Abstract
In a recent paper Kay 1 states that he observed an increase in plasma phosphatase following fracture, and indirectly he suggests a similar rise in bone phosphatase. In view of our findings on the breaking strength of fractured fibulae of rats, 2 we were of the opinion that a positive correlation existed between the breaking strength and bone phosphatase. This we sought to demonstrate. It was also believed that if the activity of phosphatase in the healing process of fractures is antagonized, after the primary callus has formed on the fifteenth day, by the hormone of the parathyroid gland, as we suggested else where, 2 that subsequent to the fifteenth day the bone phosphatase should be reduced.
The method of selecting, feeding and fracturing the right fibulae of the albino rats has been described. 2 The bone phosphatase of the combined unfractured left fibula and tibia, as well as the bone phosphatase of the combined fractured right fibula and its tibia, were estimated by a method personally suggested by Kay, 1 the details of which will be published later. The results are tabulated in Table I.
Our findings, incomplete as they are, strongly indicate that the level of bone phosphatase in the fractured fibula rises with the formation of the primary callus and falls as the medullary space is developed.
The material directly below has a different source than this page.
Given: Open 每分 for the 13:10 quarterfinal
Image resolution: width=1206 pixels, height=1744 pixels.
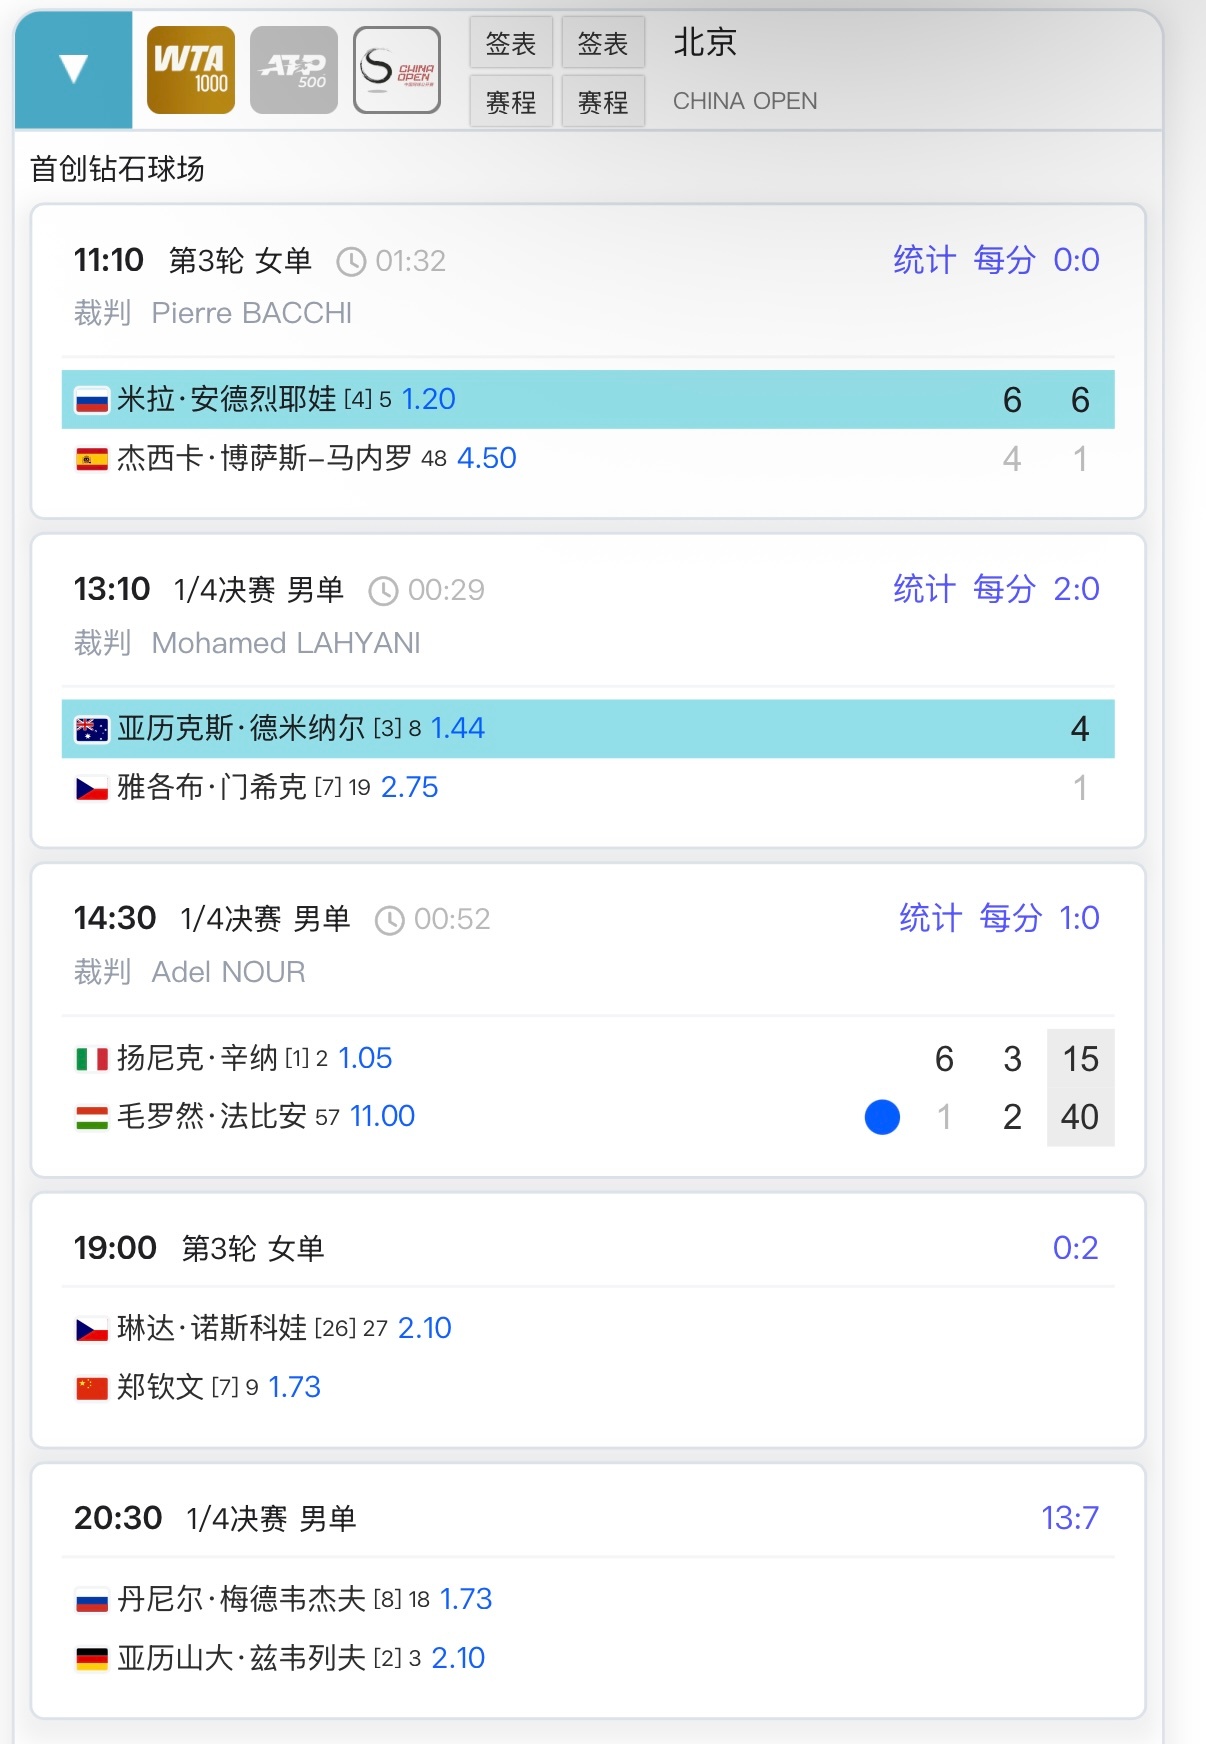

The rapid loss of callus strength during the formation of the medullary space, between the fifteenth and twenty-first days, has been suggested elsewhere as being due to a powerful circulatory decalcifying substance which may possibly be the parathyroid hormone. 2 The sharp reduction in the phosphatase content of the fractured right fibula and its normal tibia, subsequent to the formation of the primary callus on the fifteenth clay, and during the formation of the medullary cavity, suggests that an actual antagonism does exist between phosphatase, and this at present unknown decalcifying substance.